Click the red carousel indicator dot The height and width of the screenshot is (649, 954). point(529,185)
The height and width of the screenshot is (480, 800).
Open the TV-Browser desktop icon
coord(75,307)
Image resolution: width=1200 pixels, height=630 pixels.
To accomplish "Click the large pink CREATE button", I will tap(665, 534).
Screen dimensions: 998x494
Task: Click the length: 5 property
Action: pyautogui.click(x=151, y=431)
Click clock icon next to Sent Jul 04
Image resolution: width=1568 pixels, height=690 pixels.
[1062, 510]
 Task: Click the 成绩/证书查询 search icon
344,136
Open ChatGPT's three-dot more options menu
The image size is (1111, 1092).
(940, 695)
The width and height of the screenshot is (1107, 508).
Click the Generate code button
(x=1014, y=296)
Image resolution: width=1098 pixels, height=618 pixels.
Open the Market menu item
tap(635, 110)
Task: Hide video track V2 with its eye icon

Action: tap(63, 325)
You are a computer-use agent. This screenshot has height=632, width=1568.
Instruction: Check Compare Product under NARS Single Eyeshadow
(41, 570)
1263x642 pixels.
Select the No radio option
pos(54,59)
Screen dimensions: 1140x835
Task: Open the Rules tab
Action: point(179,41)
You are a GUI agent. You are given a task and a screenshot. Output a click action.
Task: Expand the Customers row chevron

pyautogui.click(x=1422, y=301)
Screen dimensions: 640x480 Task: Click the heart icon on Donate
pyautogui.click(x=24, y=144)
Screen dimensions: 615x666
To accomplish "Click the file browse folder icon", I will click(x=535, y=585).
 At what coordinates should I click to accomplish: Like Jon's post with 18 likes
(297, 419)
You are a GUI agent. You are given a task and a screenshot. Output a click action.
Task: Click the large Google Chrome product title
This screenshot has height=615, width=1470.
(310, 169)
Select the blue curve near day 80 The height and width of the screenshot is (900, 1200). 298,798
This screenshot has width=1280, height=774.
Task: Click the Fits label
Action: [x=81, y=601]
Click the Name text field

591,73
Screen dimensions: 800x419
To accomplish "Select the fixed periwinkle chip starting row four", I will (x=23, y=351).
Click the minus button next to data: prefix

● Directions
The required answer is the line with "This screenshot has height=615, width=1470." plus every line after it to the end of the entries above, transcribed exactly.

● Response for this exercise
This screenshot has height=615, width=1470.
(310, 169)
Select the blue curve near day 80 The height and width of the screenshot is (900, 1200). 298,798
This screenshot has width=1280, height=774.
Task: Click the Fits label
Action: [x=81, y=601]
Click the Name text field

591,73
Screen dimensions: 800x419
To accomplish "Select the fixed periwinkle chip starting row four", I will (x=23, y=351).
Click the minus button next to data: prefix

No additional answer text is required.